From the first entry to the last, transcribe everything exactly.

* _Entries supplied_
════════════════════

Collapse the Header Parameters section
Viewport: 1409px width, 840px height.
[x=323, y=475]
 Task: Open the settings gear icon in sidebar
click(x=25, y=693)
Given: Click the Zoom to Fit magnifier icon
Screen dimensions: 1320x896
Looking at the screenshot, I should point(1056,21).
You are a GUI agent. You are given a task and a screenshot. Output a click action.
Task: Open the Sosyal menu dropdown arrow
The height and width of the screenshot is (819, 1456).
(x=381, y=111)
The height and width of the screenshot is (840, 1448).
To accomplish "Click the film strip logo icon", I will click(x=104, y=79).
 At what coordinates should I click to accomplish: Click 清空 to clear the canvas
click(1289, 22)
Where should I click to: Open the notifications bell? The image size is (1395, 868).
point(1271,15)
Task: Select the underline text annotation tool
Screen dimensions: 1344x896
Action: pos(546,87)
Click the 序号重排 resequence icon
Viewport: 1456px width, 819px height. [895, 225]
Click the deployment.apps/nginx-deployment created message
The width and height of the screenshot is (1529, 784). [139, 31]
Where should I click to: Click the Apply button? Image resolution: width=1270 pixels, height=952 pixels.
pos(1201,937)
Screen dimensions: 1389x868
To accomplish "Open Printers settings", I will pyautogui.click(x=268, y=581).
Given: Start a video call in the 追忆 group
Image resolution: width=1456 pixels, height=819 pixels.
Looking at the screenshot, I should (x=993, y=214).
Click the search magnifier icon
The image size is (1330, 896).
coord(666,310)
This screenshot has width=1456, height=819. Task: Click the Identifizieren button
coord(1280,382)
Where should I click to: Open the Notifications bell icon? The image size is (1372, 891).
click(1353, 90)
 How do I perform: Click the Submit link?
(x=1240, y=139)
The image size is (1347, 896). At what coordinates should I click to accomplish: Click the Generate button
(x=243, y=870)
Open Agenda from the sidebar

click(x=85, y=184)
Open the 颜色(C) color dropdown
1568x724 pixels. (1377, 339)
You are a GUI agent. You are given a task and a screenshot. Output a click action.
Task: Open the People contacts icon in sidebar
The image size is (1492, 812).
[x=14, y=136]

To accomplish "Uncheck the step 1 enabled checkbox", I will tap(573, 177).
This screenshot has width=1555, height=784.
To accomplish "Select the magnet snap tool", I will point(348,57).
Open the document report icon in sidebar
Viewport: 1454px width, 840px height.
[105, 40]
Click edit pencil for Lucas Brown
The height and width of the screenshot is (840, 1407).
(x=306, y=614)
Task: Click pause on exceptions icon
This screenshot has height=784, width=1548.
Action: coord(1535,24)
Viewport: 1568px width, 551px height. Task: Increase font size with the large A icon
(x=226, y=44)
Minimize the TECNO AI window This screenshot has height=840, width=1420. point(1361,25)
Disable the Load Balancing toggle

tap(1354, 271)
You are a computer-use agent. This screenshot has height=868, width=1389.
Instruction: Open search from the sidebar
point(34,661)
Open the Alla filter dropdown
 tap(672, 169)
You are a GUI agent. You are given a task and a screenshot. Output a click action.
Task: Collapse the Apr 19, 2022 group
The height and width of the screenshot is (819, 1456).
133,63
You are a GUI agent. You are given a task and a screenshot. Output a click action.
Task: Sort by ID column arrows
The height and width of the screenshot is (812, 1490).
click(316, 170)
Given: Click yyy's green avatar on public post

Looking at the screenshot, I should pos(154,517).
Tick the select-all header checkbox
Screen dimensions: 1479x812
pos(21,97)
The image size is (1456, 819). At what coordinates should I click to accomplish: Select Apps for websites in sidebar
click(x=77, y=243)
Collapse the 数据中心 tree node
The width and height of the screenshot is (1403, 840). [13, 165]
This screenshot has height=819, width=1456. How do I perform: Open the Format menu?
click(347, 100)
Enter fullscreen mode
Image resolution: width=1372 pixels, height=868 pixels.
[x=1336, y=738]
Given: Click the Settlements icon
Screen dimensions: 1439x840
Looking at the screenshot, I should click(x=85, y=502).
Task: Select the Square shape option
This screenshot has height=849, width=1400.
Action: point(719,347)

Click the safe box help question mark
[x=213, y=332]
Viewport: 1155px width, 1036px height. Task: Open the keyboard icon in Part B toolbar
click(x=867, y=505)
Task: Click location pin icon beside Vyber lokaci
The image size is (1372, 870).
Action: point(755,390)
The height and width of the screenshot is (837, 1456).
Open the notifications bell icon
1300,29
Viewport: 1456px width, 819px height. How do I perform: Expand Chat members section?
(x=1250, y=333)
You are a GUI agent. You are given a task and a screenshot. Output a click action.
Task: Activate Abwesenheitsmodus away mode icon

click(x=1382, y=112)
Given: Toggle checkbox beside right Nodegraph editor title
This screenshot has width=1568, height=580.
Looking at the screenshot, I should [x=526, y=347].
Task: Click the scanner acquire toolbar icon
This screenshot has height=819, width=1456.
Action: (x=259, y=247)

════════════════════

* _Result of the exercise_
Collapse the Header Parameters section
Viewport: 1409px width, 840px height.
[x=323, y=475]
 Task: Open the settings gear icon in sidebar
click(x=25, y=693)
Given: Click the Zoom to Fit magnifier icon
Screen dimensions: 1320x896
Looking at the screenshot, I should point(1056,21).
You are a GUI agent. You are given a task and a screenshot. Output a click action.
Task: Open the Sosyal menu dropdown arrow
The height and width of the screenshot is (819, 1456).
(x=381, y=111)
The height and width of the screenshot is (840, 1448).
To accomplish "Click the film strip logo icon", I will click(x=104, y=79).
 At what coordinates should I click to accomplish: Click 清空 to clear the canvas
click(1289, 22)
Where should I click to: Open the notifications bell? The image size is (1395, 868).
point(1271,15)
Task: Select the underline text annotation tool
Screen dimensions: 1344x896
Action: pos(546,87)
Click the 序号重排 resequence icon
Viewport: 1456px width, 819px height. [895, 225]
Click the deployment.apps/nginx-deployment created message
The width and height of the screenshot is (1529, 784). [139, 31]
Where should I click to: Click the Apply button? Image resolution: width=1270 pixels, height=952 pixels.
pos(1201,937)
Screen dimensions: 1389x868
To accomplish "Open Printers settings", I will pyautogui.click(x=268, y=581).
Given: Start a video call in the 追忆 group
Image resolution: width=1456 pixels, height=819 pixels.
Looking at the screenshot, I should (x=993, y=214).
Click the search magnifier icon
The image size is (1330, 896).
coord(666,310)
This screenshot has width=1456, height=819. Task: Click the Identifizieren button
coord(1280,382)
Where should I click to: Open the Notifications bell icon? The image size is (1372, 891).
click(1353, 90)
 How do I perform: Click the Submit link?
(x=1240, y=139)
The image size is (1347, 896). At what coordinates should I click to accomplish: Click the Generate button
(x=243, y=870)
Open Agenda from the sidebar

click(x=85, y=184)
Open the 颜色(C) color dropdown
1568x724 pixels. (1377, 339)
You are a GUI agent. You are given a task and a screenshot. Output a click action.
Task: Open the People contacts icon in sidebar
The image size is (1492, 812).
[x=14, y=136]

To accomplish "Uncheck the step 1 enabled checkbox", I will tap(573, 177).
This screenshot has width=1555, height=784.
To accomplish "Select the magnet snap tool", I will point(348,57).
Open the document report icon in sidebar
Viewport: 1454px width, 840px height.
[105, 40]
Click edit pencil for Lucas Brown
The height and width of the screenshot is (840, 1407).
(x=306, y=614)
Task: Click pause on exceptions icon
This screenshot has height=784, width=1548.
Action: coord(1535,24)
Viewport: 1568px width, 551px height. Task: Increase font size with the large A icon
(x=226, y=44)
Minimize the TECNO AI window This screenshot has height=840, width=1420. point(1361,25)
Disable the Load Balancing toggle

tap(1354, 271)
You are a computer-use agent. This screenshot has height=868, width=1389.
Instruction: Open search from the sidebar
point(34,661)
Open the Alla filter dropdown
 tap(672, 169)
You are a GUI agent. You are given a task and a screenshot. Output a click action.
Task: Collapse the Apr 19, 2022 group
The height and width of the screenshot is (819, 1456).
133,63
You are a GUI agent. You are given a task and a screenshot. Output a click action.
Task: Sort by ID column arrows
The height and width of the screenshot is (812, 1490).
click(316, 170)
Given: Click yyy's green avatar on public post

Looking at the screenshot, I should pos(154,517).
Tick the select-all header checkbox
Screen dimensions: 1479x812
pos(21,97)
The image size is (1456, 819). At what coordinates should I click to accomplish: Select Apps for websites in sidebar
click(x=77, y=243)
Collapse the 数据中心 tree node
The width and height of the screenshot is (1403, 840). [13, 165]
This screenshot has height=819, width=1456. How do I perform: Open the Format menu?
click(347, 100)
Enter fullscreen mode
Image resolution: width=1372 pixels, height=868 pixels.
[x=1336, y=738]
Given: Click the Settlements icon
Screen dimensions: 1439x840
Looking at the screenshot, I should click(x=85, y=502).
Task: Select the Square shape option
This screenshot has height=849, width=1400.
Action: point(719,347)

Click the safe box help question mark
[x=213, y=332]
Viewport: 1155px width, 1036px height. Task: Open the keyboard icon in Part B toolbar
click(x=867, y=505)
Task: Click location pin icon beside Vyber lokaci
The image size is (1372, 870).
Action: point(755,390)
The height and width of the screenshot is (837, 1456).
Open the notifications bell icon
1300,29
Viewport: 1456px width, 819px height. How do I perform: Expand Chat members section?
(x=1250, y=333)
You are a GUI agent. You are given a task and a screenshot. Output a click action.
Task: Activate Abwesenheitsmodus away mode icon

click(x=1382, y=112)
Given: Toggle checkbox beside right Nodegraph editor title
This screenshot has width=1568, height=580.
Looking at the screenshot, I should [x=526, y=347].
Task: Click the scanner acquire toolbar icon
This screenshot has height=819, width=1456.
Action: (x=259, y=247)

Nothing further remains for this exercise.